Back row from left, David Matus and his father in law Doug Killebrew; front row from left, Maile 9, Bria, 7, and Matus’ wife Deirdre Killebrew. Photo by Richard Row

Matus lives in East Setauket with his wife Deirdre Killebrew, who works for Applied DNA Sciences. The couple met when they were working with dolphins in Hawaii. Matus’ first paper was on dolphin cognition, although he switched to evolutionary and developmental biology when he worked in Martindale’s lab at the University of Hawaii.

Martindale described Matus as prolific during his time in his lab, publishing numerous papers that were “profoundly important in our continued understanding of the relationship between genotype and phenotype and the evolution of biological complexity,” Martindale wrote in an email.

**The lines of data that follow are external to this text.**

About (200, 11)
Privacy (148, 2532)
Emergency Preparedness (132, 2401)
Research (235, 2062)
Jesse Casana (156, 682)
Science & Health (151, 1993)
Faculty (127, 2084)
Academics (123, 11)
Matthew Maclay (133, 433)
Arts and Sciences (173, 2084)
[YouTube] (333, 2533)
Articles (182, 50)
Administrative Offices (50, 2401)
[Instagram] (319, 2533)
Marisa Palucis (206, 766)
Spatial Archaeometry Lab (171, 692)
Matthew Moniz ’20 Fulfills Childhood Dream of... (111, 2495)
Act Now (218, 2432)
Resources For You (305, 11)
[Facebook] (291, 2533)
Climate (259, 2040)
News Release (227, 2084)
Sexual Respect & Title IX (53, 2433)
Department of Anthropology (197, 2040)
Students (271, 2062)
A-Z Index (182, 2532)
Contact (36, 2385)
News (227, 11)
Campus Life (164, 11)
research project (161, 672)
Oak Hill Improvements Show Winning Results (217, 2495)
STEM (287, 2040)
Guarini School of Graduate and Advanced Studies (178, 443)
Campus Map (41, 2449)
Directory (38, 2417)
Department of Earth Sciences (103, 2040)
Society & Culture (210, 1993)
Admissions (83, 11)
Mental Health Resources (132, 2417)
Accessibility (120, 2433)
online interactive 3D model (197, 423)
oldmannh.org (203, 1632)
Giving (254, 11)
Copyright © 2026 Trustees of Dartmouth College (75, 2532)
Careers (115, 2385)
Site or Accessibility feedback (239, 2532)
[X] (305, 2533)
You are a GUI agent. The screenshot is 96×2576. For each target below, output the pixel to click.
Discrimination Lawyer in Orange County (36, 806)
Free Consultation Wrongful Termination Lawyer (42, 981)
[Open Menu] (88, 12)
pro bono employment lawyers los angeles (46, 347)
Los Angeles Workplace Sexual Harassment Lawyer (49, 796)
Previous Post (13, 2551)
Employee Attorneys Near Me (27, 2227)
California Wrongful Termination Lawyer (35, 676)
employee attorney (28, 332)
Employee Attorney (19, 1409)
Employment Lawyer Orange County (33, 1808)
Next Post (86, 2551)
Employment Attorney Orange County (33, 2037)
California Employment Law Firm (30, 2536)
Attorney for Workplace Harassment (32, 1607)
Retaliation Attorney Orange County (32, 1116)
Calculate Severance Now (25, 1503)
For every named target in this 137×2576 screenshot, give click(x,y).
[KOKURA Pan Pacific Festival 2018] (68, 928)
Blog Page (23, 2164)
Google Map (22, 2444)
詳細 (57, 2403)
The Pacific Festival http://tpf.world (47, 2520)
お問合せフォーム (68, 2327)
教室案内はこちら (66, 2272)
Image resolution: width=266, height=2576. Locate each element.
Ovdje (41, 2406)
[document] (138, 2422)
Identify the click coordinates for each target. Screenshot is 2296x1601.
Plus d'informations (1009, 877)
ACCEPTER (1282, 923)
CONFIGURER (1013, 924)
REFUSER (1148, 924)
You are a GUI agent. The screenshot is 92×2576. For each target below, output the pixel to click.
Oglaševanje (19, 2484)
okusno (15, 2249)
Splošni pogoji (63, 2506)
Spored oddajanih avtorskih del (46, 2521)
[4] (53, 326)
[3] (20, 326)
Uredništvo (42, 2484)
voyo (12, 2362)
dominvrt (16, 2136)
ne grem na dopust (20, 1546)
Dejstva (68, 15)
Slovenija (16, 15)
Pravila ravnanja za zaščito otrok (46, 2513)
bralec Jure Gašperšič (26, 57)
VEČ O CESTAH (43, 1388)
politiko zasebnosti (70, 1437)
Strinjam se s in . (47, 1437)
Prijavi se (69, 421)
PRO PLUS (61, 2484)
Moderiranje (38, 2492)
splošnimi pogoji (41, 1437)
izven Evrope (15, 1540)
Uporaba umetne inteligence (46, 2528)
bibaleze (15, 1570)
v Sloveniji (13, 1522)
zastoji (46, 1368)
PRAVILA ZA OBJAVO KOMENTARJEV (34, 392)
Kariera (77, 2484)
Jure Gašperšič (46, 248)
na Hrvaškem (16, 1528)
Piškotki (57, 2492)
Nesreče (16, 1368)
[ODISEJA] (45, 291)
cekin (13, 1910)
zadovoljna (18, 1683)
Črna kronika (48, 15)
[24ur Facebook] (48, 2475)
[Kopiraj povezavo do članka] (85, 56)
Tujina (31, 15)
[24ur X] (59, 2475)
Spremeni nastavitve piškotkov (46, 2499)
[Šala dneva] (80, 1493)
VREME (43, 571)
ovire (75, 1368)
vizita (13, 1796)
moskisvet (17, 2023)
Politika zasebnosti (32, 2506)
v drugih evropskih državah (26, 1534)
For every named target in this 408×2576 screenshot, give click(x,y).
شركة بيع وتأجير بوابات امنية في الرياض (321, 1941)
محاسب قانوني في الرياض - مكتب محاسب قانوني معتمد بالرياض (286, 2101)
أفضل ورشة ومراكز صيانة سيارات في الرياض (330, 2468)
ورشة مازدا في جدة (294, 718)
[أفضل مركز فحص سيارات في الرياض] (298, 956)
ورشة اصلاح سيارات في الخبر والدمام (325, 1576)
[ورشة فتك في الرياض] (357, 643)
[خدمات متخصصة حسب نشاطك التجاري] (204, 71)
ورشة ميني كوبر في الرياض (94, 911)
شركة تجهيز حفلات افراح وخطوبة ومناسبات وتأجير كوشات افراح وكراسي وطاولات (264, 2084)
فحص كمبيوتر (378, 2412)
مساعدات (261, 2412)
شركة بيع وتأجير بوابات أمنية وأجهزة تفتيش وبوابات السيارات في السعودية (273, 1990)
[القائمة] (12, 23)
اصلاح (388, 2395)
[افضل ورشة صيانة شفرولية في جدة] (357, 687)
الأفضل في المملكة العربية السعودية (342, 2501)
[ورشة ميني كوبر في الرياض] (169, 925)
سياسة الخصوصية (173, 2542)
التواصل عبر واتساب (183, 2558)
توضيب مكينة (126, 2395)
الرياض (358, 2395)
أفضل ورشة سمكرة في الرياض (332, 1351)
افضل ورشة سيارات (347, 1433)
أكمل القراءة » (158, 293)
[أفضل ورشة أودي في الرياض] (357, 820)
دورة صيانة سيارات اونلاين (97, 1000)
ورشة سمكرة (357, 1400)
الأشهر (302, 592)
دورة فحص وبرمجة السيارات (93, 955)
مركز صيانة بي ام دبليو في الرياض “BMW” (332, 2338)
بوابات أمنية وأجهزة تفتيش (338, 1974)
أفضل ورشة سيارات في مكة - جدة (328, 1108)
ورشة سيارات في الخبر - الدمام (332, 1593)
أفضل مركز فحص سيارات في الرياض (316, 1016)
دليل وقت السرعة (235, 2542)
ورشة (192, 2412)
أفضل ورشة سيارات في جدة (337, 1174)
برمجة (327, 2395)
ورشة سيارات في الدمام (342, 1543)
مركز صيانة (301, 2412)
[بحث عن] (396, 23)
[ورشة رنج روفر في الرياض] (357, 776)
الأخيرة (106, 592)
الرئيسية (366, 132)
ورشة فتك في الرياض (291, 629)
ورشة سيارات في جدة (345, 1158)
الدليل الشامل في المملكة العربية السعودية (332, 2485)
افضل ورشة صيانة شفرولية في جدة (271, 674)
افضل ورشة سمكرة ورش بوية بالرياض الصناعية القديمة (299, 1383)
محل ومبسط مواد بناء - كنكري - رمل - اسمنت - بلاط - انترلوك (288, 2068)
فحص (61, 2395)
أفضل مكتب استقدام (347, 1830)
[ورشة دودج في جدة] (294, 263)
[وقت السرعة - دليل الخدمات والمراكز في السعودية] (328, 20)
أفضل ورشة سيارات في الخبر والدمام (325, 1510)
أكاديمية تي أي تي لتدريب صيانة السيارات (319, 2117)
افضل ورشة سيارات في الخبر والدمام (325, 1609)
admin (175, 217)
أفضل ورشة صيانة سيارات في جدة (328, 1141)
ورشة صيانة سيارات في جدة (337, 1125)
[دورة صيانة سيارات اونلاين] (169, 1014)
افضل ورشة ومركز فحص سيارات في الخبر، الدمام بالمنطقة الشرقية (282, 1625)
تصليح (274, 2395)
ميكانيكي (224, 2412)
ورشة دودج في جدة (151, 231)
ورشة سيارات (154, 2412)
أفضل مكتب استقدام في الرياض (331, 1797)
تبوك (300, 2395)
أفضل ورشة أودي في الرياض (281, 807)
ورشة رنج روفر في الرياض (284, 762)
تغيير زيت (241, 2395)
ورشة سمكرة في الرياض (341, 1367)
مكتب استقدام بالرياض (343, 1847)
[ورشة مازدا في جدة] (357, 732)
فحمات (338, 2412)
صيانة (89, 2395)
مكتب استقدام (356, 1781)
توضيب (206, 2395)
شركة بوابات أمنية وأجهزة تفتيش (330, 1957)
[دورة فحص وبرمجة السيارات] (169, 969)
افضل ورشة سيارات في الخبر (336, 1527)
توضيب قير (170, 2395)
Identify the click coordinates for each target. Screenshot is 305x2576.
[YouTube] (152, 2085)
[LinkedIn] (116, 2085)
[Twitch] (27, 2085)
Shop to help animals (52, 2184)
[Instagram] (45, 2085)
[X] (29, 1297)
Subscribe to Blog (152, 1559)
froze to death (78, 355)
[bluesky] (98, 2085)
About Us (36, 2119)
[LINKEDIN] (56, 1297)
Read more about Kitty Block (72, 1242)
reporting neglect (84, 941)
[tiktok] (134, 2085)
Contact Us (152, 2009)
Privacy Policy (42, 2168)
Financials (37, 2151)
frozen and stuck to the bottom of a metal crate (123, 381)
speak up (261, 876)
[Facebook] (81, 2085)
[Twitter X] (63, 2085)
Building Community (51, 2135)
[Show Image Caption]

Following in Martindale’s footsteps, Matus replaced his middle name, Samuel, in publications with a Q. Martindale said several of his colleagues adopted the phony Q to pay homage to the attitude that drove them to pursue careers in science. Matus has now passed that Q on to Korhman, who is his first graduate student.

Matus and Killibrew have two daughters, Bria and Maille, who are 7 and 9 years old. Their children have a last name that combines each of their surnames, Matubrew. Matus said he feels “fortunate when I got here three years ago that they had me set up my lab next to [Martin]. That gave us an instantaneous atmosphere for collaboration.”